North of llo Rhoen Terbrogaen
- You feel that your kind of people aren't being listened to enough in Castreleon.
- You wouldn't expect both inflation and unemployment to be very high (say, over 15%) at the same time.
- You care VERY much about what family someone comes from. The further south they come from the more important the difference, including south of the Sefren (and vice versa).
- The normal thing, when a couple dies, is for their estate to be divided equally between their children.
- The church used to be powerful, most of the Lords Spiritual disestablished their seats in the House of Lords in 1920 which effectively halved the size of that chamber. The Abbot-Patriarch sure looks sparkly in full regalia on state occasions - sort of makes God an optional extra.
- Taxis are generally operated by SNORists who entertain you with their quirky views on immigration and penal policy.

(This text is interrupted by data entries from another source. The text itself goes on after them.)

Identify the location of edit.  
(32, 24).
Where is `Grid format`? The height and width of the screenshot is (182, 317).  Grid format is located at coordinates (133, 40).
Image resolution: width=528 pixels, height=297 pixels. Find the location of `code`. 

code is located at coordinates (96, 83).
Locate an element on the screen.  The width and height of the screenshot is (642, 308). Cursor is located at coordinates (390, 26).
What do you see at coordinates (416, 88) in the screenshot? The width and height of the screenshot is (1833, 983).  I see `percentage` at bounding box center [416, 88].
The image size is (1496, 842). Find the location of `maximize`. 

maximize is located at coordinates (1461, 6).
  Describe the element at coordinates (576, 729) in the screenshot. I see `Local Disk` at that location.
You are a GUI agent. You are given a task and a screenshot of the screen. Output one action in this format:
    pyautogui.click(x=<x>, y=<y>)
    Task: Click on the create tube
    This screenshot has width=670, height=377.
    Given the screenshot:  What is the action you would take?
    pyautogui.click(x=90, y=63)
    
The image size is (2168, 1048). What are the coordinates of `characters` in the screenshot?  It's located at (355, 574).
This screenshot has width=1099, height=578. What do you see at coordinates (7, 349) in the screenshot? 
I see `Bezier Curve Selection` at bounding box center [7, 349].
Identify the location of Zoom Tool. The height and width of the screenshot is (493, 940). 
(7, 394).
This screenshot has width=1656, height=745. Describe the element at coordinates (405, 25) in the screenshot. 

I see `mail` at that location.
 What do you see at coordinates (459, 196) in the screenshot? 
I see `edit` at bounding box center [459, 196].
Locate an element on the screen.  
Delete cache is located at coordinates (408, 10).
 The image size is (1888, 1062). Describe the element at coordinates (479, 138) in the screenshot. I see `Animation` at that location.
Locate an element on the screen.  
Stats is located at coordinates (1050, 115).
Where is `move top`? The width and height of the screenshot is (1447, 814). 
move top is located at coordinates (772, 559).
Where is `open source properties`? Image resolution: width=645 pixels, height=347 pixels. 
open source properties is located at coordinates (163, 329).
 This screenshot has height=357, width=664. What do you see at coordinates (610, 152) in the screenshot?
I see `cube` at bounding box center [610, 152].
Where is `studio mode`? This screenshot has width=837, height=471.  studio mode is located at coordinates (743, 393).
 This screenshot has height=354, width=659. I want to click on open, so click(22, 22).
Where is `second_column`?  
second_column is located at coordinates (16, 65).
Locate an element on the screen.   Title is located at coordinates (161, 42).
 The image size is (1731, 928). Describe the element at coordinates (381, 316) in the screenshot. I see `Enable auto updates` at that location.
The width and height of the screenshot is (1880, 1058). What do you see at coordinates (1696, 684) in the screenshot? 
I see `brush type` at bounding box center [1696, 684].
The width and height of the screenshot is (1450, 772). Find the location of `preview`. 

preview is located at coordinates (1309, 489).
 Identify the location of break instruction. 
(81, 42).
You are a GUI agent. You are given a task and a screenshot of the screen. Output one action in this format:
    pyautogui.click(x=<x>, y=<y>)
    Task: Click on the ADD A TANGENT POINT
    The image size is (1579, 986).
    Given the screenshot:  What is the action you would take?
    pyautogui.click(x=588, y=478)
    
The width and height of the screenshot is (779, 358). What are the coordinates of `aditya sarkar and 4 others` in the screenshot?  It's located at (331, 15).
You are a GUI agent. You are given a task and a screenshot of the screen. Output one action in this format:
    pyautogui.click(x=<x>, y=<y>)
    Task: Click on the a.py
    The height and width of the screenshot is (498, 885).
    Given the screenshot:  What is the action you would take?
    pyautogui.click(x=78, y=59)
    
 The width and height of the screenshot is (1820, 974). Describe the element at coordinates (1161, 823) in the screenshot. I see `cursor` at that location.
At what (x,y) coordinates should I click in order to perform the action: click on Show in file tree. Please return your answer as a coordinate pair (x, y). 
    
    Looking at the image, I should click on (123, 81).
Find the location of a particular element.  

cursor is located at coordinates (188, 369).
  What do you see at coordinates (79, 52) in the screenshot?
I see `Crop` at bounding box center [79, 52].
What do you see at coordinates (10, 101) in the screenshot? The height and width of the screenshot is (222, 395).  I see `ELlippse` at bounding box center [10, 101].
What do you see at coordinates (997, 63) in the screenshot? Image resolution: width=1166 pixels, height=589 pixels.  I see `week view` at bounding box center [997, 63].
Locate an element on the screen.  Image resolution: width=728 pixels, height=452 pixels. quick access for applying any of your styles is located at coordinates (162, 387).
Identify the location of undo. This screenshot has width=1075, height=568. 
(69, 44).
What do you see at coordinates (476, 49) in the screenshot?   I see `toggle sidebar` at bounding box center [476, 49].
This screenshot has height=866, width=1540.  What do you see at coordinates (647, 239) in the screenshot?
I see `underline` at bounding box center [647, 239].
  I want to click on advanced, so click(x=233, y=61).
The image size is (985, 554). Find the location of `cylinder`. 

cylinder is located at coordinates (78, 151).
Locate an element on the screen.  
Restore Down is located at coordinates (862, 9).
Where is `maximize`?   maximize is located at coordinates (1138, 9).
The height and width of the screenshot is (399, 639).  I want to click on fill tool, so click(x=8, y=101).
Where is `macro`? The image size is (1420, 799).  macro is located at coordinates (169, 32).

They do know the city, though.
- You think that the Welfare State is a necessary part of a civilized society.
- You'd be hard pressed to name the leaders of all the nations of Europe. The capitals you could probably find on a map.
- You think of opera and ballet as rather elite entertainments. It's likely you don't see that many plays, either, unless you're in Castreleon and there's something on you want to see.
- Christmas is in the winter. Unless you're Muslim or Jewish, you spend it with your family, and put up a tree. Presents are given at December 25th.
- There sure are a lot of lawyers (to say nothing of accountants!) Barristers still wear gowns and wigs.